# [READING TEXT]
--- START ---
EMBODIMENTS OF THE INVENTION

[0016] In an embodiment illustrated in figures 1 and 2, the invention concerns a satellite antenna SA comprising an antenna feed ANF, a planar reflector PLA and a feedarm FDA attached to the planar reflector PLA by attaching means AM. The antenna feed ANF is attached to the feedarm FDA such as to receive the signal focused by the planar reflector PLA. In one embodiment, the antenna feed ANF is attached to a low-noise block converter or to a transmitting device.

[0017] As shown in figures 2, the planar reflector PLA comprises a continuous conducting layer GDP, for instance a continuous metallic layer, acting as a ground plane GDP. The planar reflector PLA further comprises a plurality of conducting patches PT, for instance metallic patches PT, said plurality of patches PT being designed so that the signal reflected by the planar reflector PLA is focused to a given region. In one embodiment illustrated in figure 2A, the patches PT of the plurality of patches PT are arranged in one layer. In another embodiment illustrated in figure 2B, the patches PT of the plurality of patches are arranged in at least two layers. Each layer of patches is separated from the next or previous one by one or more layers INS of insulating material. In the same way, the ground plane is separated from the closest layer of patches by one (as shown in figure 2A) or several (as shown in figure 2B) layers INS of insulating materials.
--- END ---
# [YOUR TASKS]
A. From the satellite antenna passage, quote everything from "[0016] In an embodiment" down to "a transmitting device.".
B. Write what comes next in the satellite antenna passage, starting right after its last sentence.
The data after the satellite antenna passage plays no part in any of this.

# [AVAILABLE DATA]
--- START ---
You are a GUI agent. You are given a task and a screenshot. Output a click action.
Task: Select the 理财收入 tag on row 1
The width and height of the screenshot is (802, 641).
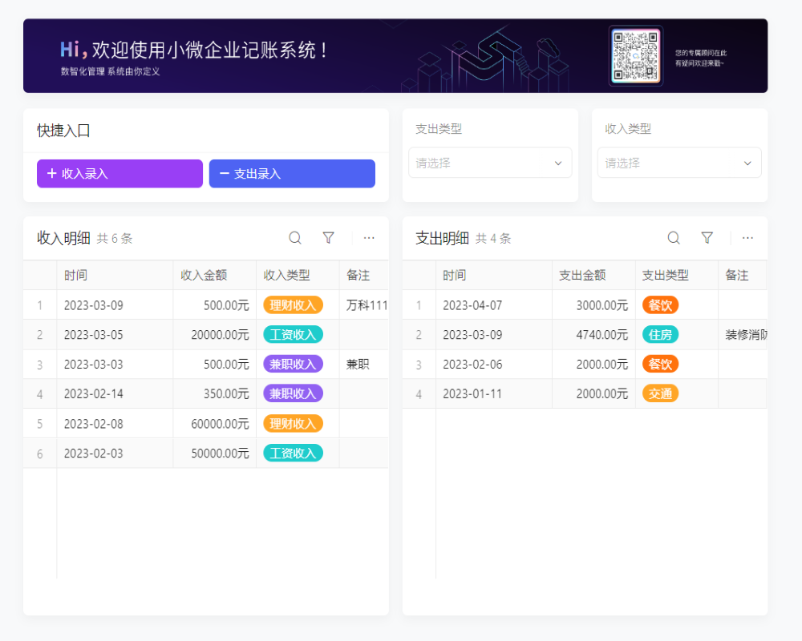click(x=293, y=304)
--- END ---
# [OUTPUTS BY TASK]
A.
[0016] In an embodiment illustrated in figures 1 and 2, the invention concerns a satellite antenna SA comprising an antenna feed ANF, a planar reflector PLA and a feedarm FDA attached to the planar reflector PLA by attaching means AM. The antenna feed ANF is attached to the feedarm FDA such as to receive the signal focused by the planar reflector PLA. In one embodiment, the antenna feed ANF is attached to a low-noise block converter or to a transmitting device.

B.
[0018] In one embodiment illustrated in figure 3, the plurality of patches PT is on a regular grid with mesh size DT, which is dependent on the wavelength. Each patch PT, whose center is located in the nodes of the grid, has a shape and dimensions WT determined by the wavelength and by the phase shift required for focusing the signal from each patch PT. More precisely, each patch PT causes a phase shift between the incident and the reflected waves, and they have globally the same effect as the reflection of a paraboloid. Therefore, appropriately modifying the configuration of the patches PT produces the same effect as orienting a standard parabolic reflector, but without moving the planar reflector PLA itself. Hence, for a given geographical position, and orientation of such a planar reflector PLA, and consequently knowing the azimuth and elevation directions of the desired satellite, it is possible to calculate the proper patch PT configuration that allows the signal to be focused to the antenna feed ANF. The fine adjustment also takes into account the orientation of the wall or roof and is obtained by moving the feedarm FDA and consequently the position of the antenna feed ANF.

[0019] In order to receive the reflected signal, the attaching means AM used to attach the feedarm FDA to the planar reflector PLA are arranged to allow the feedarm FDA to be moved independently from the planar reflector PLA so as to position the antenna feed ANF in the focused region of the reflected signal.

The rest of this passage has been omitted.